Sobre el papel de estas 
autoridades en los hechos,  el investigador cubano Raúl Rodríguez La O 
obtuvo en España la copia  manuscrita de todo el proceso original y un 
real decreto del 13 de noviembre de 1871 en el que se  destituye al 
entonces gobernador político -López Roberts-, por corrupción en  
escandalosos y turbios manejos de extorsión a chinos y prostitutas.
Basado en esas evidencias documentales y las acciones para consumar los
 asesinatos de los estudiantes, el estudioso llegó a la conclusión  casi
 categórica de que toda la farsa judicial y su fatal desenlace  fueron 
creadas artificialmente por López Roberts con la intención de recuperar 
la confianza del gobierno de la metropoli.
Mientras esto ocurría, 
el 27 del propio mes militares de línea de la guarnición de la Fortaleza
 San Carlos de La Cabaña, ajenos en su mayoría a esta sórdida trama de 
sus máximos jefes, se limitaron a ser testigos pasivos desde las 
murallas del fusilamiento de los casi adolescentes cubanos que  manchó 
para siempre a la corona española y su ejército.
Aunque algunos 
oficiales  no estuvieran de acuerdo con lo que sucedía,  pocos tuvieron 
el valor de decirlo y oponerse a la injusticia, como  el capitán de 26 
años, Federico Capdevila,  defensor de los condenados  en el juicio, a 
riesgo de su vida, y  el también capitán Nicolás Estévanez, al  
protestar en el café de la concurrida acera del  Louvre. 
Pero el 
reporte de los hechos, que menciona a Ramon Santualla, también  demostró
 que no todos sucumbieron ante el terror de los voluntarios.
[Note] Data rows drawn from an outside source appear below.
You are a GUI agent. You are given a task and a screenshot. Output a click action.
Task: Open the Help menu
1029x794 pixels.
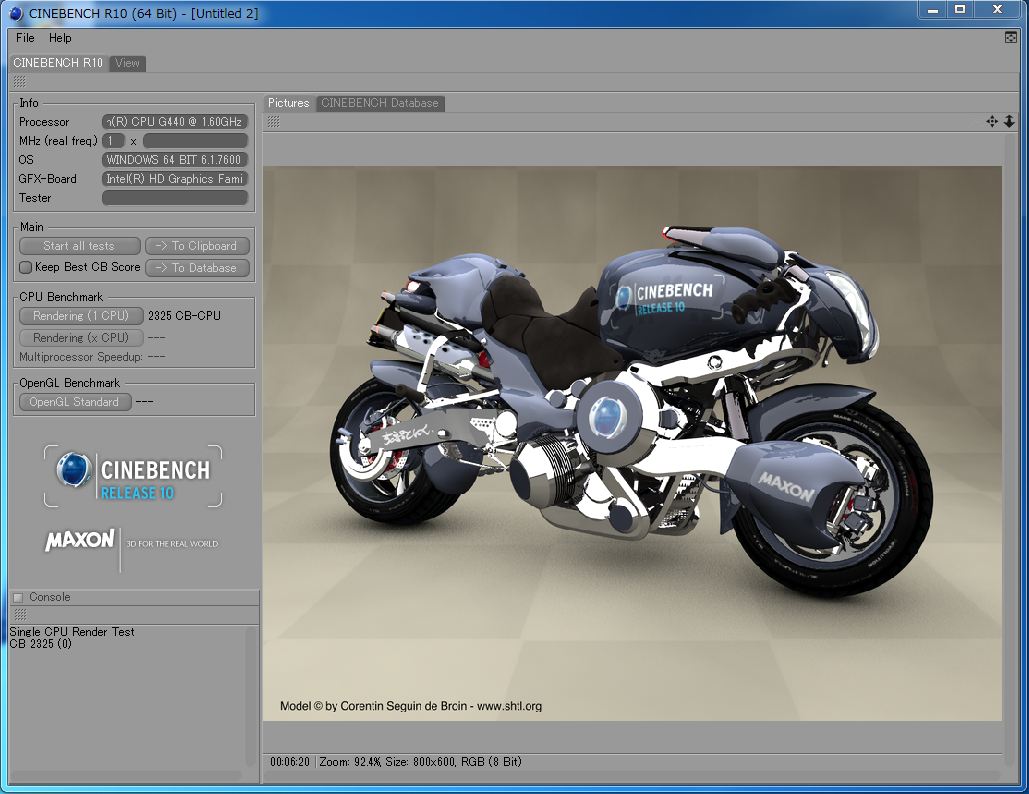click(x=60, y=38)
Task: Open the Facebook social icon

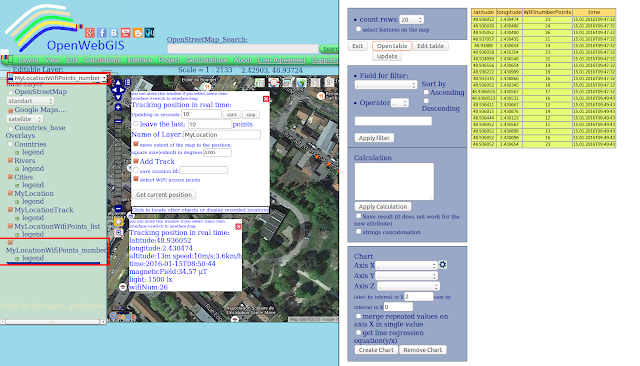Action: pyautogui.click(x=102, y=33)
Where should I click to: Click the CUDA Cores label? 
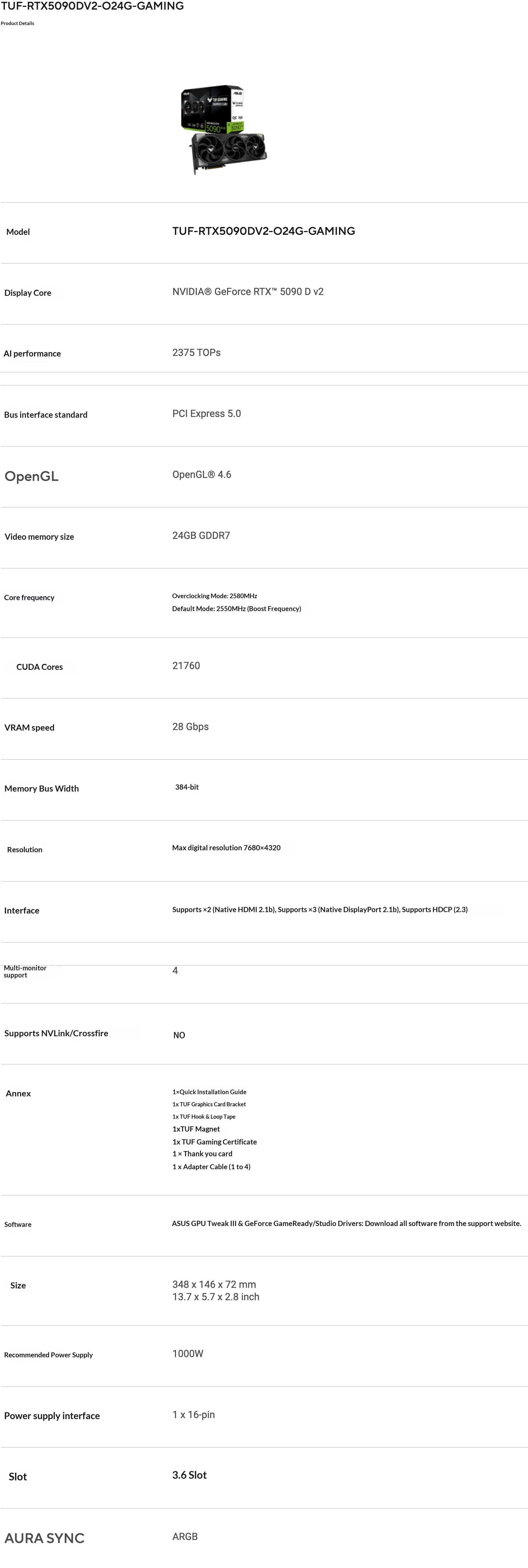click(40, 667)
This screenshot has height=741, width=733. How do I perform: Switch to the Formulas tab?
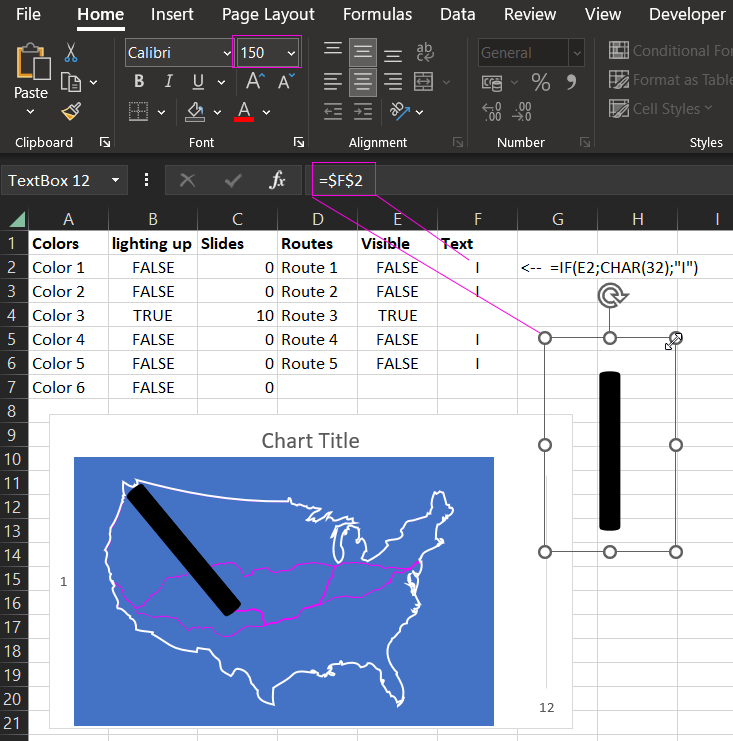377,14
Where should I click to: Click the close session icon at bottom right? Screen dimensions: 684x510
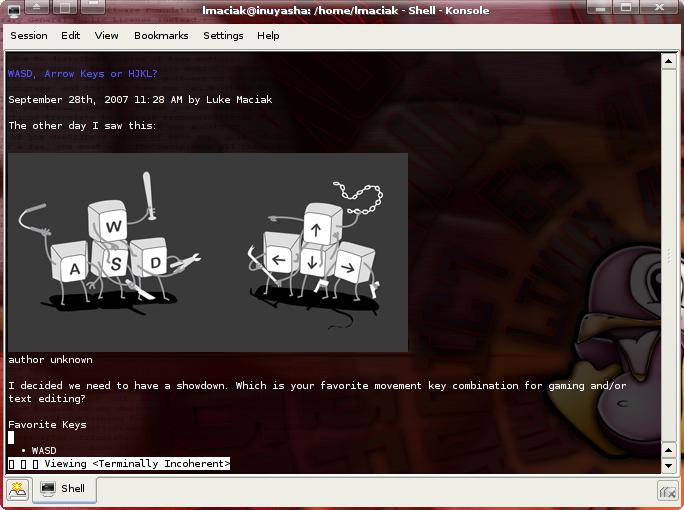[x=667, y=490]
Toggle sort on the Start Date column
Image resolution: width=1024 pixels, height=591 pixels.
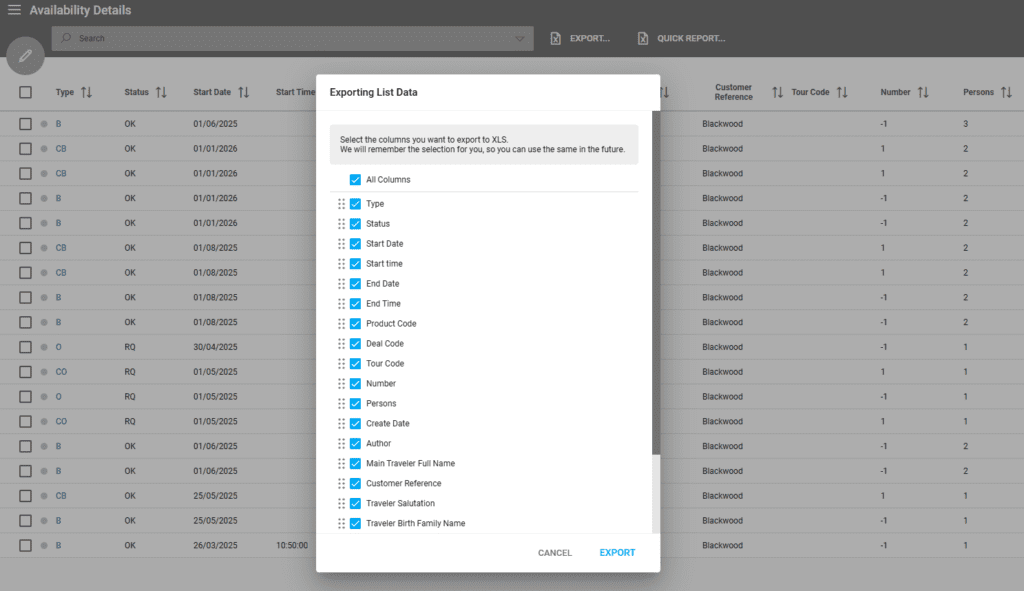245,91
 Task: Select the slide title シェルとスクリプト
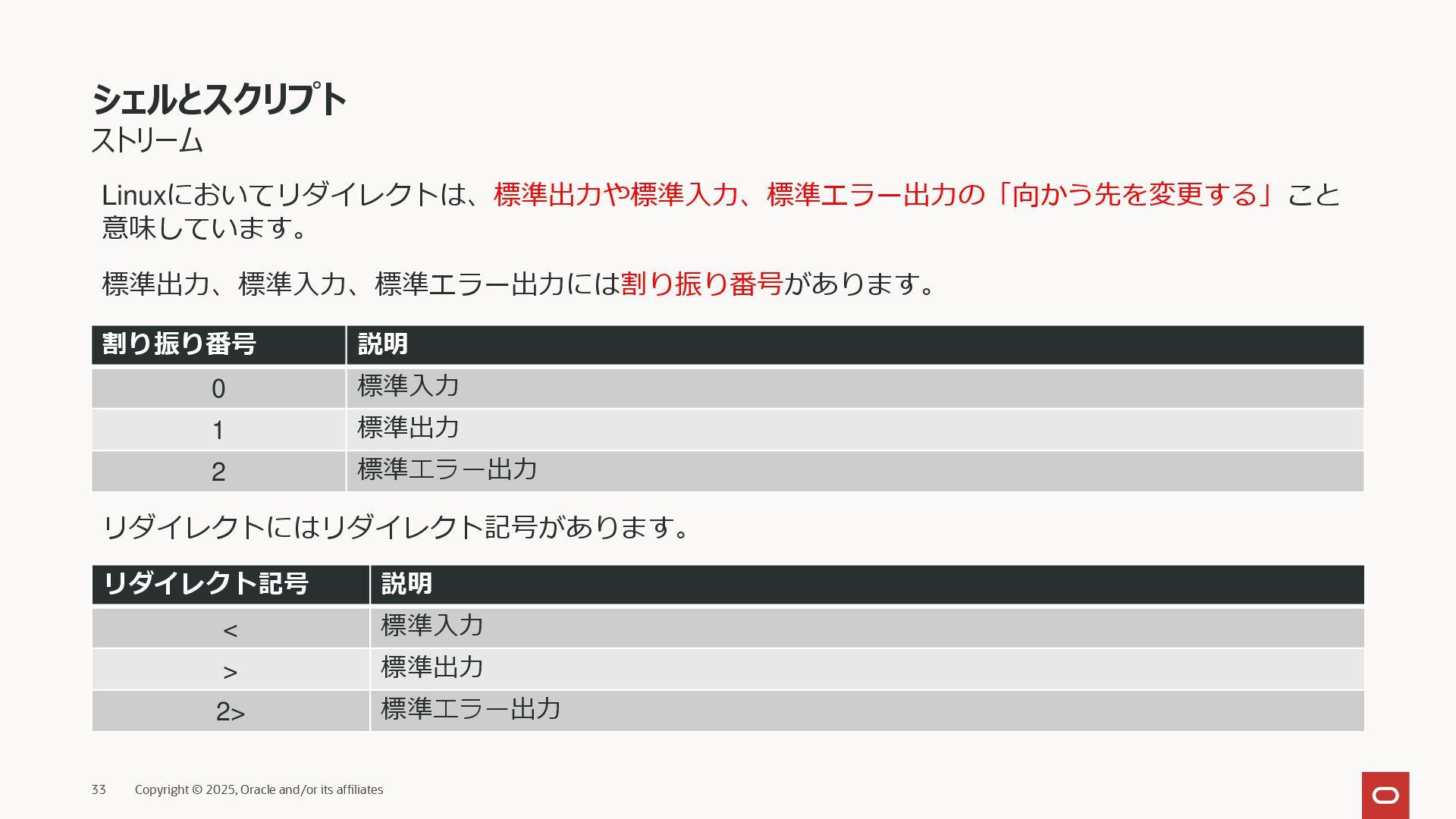(219, 99)
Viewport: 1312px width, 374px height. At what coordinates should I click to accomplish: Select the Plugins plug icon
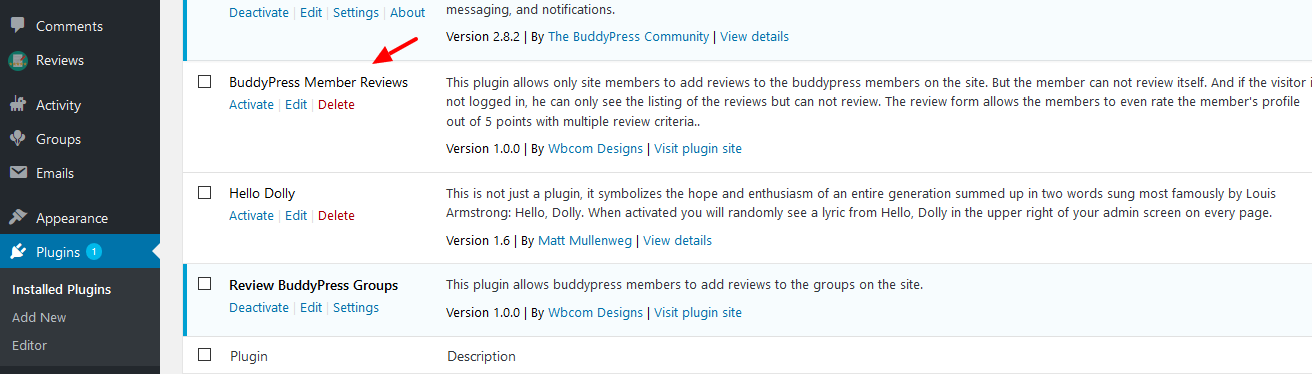tap(18, 252)
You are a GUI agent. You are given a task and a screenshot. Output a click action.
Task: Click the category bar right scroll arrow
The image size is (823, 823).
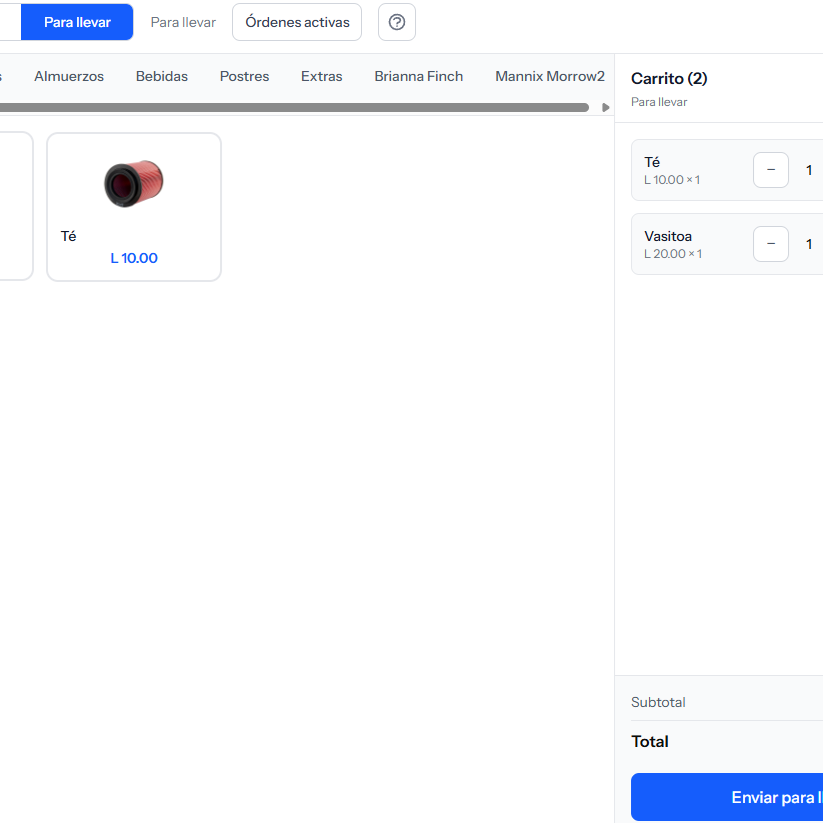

Igualmente señala el intento de rescate de los jóvenes estudiantes por 
cinco  negros armados con revólveres,  probablemente todos miembros de 
la secta Abakúa, quienes resultaron muertos en el intento al atacar a 
los voluntarios en las calles de La Habana Vieja, pero de ninguno se 
recogen sus generales.
Aunque se conoce que el negro Álvaro de la 
Campa, “hermano de leche” del estudiante asesinado Alonso, de iguales 
apellidos,  -ya que en ocasiones a los esclavos los nombraban como a sus
 amos- se lanzó con un puñal  contra el piquete de fusilamiento y  cayó 
 ultimado  traspasado por las  bayonetas ibéricas.
Ante el 
escándalo a escala nacional e internacional que ocasionó el suceso, el 
gobierno de España realizó una investigación, como resultado de la cual 
fueron demovidos de sus cargos el capitán general de Cuba, Blas Villate 
de la Hera, y su segundo al mando, Romualdo Crespo, al igual que 
Dionisio López Roberts, su principal instigador, promotor y culpable.
También en 1872 quedaron liberados los estudiantes sobrevivientes que habían sido condenados a penas de cárcel.
Ernesto Guevara fue uno de los primeros dirigentes que después de 1959 
habló en público de estos acontecimientos poco conocidos, el 27 de 
noviembre de 1961 en el acto por el aniversario 90 del fusilamiento.
Se refirió al sacrificio  de los cinco  negros “como noticia 
intrascendente que aún durante nuestros días queda bastante relegada y 
consideró que el hecho demostró (…) que había suficiente fuerza en el 
pueblo, de que no se podía matar impunemente, dan testimonio el que 
también hubiera algunos heridos por parte de la canalla española de la 
época”.
Actualmente continúan las indagaciones históricas para que
 las generaciones actuales y futuras honren a los mártires ya conocidos y
 a los anónimos del 27 de noviembre  de 1871,  quienes llevaron en sí, 
todo el decoro  de una ciudad aterrorizada.